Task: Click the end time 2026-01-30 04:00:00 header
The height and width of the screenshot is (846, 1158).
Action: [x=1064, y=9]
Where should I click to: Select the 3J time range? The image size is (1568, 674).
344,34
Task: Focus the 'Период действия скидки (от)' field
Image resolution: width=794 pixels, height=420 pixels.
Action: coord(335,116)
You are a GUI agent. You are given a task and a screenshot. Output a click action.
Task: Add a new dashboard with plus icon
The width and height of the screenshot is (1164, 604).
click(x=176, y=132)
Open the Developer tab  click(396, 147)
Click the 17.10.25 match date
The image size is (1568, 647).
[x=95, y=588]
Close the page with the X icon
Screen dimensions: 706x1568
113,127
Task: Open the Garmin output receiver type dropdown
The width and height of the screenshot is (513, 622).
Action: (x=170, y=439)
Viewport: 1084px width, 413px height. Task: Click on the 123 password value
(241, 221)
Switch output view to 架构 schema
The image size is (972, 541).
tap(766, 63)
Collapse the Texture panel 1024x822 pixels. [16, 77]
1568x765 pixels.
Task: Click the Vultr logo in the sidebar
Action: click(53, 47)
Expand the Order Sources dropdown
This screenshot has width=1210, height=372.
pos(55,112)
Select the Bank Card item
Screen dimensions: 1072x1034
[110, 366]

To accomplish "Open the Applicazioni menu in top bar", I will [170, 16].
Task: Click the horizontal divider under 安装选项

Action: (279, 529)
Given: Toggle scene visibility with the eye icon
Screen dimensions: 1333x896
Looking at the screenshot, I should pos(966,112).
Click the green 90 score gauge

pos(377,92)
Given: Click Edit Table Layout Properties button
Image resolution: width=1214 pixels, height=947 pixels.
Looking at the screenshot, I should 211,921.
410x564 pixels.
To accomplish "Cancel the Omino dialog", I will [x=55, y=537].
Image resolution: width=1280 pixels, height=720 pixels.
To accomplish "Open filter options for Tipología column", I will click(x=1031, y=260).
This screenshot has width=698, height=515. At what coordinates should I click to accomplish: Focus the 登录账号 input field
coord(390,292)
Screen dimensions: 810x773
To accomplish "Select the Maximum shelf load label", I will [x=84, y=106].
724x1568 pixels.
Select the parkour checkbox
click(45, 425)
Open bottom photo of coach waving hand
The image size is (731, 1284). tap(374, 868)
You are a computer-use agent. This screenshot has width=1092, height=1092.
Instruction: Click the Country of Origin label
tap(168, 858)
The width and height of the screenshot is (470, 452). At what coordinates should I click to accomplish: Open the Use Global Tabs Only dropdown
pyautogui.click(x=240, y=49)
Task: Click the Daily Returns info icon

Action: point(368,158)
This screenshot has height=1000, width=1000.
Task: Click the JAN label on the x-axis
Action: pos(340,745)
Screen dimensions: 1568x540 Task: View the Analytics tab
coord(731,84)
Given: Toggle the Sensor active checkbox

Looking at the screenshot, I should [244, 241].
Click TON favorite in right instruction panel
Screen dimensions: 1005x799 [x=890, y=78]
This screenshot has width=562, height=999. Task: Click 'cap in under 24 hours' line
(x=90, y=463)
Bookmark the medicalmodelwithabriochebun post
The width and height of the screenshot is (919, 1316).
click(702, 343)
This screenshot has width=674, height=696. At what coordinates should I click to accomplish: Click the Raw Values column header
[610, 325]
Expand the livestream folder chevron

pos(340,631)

══════════════════════════════

• To do
Repeat every entry exactly, leaving nothing out.

• Response
Task: Click the end time 2026-01-30 04:00:00 header
The height and width of the screenshot is (846, 1158).
Action: [x=1064, y=9]
Where should I click to: Select the 3J time range? The image size is (1568, 674).
344,34
Task: Focus the 'Период действия скидки (от)' field
Image resolution: width=794 pixels, height=420 pixels.
Action: coord(335,116)
You are a GUI agent. You are given a task and a screenshot. Output a click action.
Task: Add a new dashboard with plus icon
The width and height of the screenshot is (1164, 604).
click(x=176, y=132)
Open the Developer tab  click(396, 147)
Click the 17.10.25 match date
The image size is (1568, 647).
[x=95, y=588]
Close the page with the X icon
Screen dimensions: 706x1568
113,127
Task: Open the Garmin output receiver type dropdown
The width and height of the screenshot is (513, 622).
Action: (x=170, y=439)
Viewport: 1084px width, 413px height. Task: Click on the 123 password value
(241, 221)
Switch output view to 架构 schema
The image size is (972, 541).
tap(766, 63)
Collapse the Texture panel 1024x822 pixels. [16, 77]
1568x765 pixels.
Task: Click the Vultr logo in the sidebar
Action: click(53, 47)
Expand the Order Sources dropdown
This screenshot has width=1210, height=372.
pos(55,112)
Select the Bank Card item
Screen dimensions: 1072x1034
[110, 366]

To accomplish "Open the Applicazioni menu in top bar", I will [170, 16].
Task: Click the horizontal divider under 安装选项

Action: (279, 529)
Given: Toggle scene visibility with the eye icon
Screen dimensions: 1333x896
Looking at the screenshot, I should pos(966,112).
Click the green 90 score gauge

pos(377,92)
Given: Click Edit Table Layout Properties button
Image resolution: width=1214 pixels, height=947 pixels.
Looking at the screenshot, I should 211,921.
410x564 pixels.
To accomplish "Cancel the Omino dialog", I will [x=55, y=537].
Image resolution: width=1280 pixels, height=720 pixels.
To accomplish "Open filter options for Tipología column", I will click(x=1031, y=260).
This screenshot has width=698, height=515. At what coordinates should I click to accomplish: Focus the 登录账号 input field
coord(390,292)
Screen dimensions: 810x773
To accomplish "Select the Maximum shelf load label", I will [x=84, y=106].
724x1568 pixels.
Select the parkour checkbox
click(45, 425)
Open bottom photo of coach waving hand
The image size is (731, 1284). tap(374, 868)
You are a computer-use agent. This screenshot has width=1092, height=1092.
Instruction: Click the Country of Origin label
tap(168, 858)
The width and height of the screenshot is (470, 452). At what coordinates should I click to accomplish: Open the Use Global Tabs Only dropdown
pyautogui.click(x=240, y=49)
Task: Click the Daily Returns info icon

Action: point(368,158)
This screenshot has height=1000, width=1000.
Task: Click the JAN label on the x-axis
Action: pos(340,745)
Screen dimensions: 1568x540 Task: View the Analytics tab
coord(731,84)
Given: Toggle the Sensor active checkbox

Looking at the screenshot, I should [244, 241].
Click TON favorite in right instruction panel
Screen dimensions: 1005x799 [x=890, y=78]
This screenshot has width=562, height=999. Task: Click 'cap in under 24 hours' line
(x=90, y=463)
Bookmark the medicalmodelwithabriochebun post
The width and height of the screenshot is (919, 1316).
click(702, 343)
This screenshot has width=674, height=696. At what coordinates should I click to accomplish: Click the Raw Values column header
[610, 325]
Expand the livestream folder chevron

pos(340,631)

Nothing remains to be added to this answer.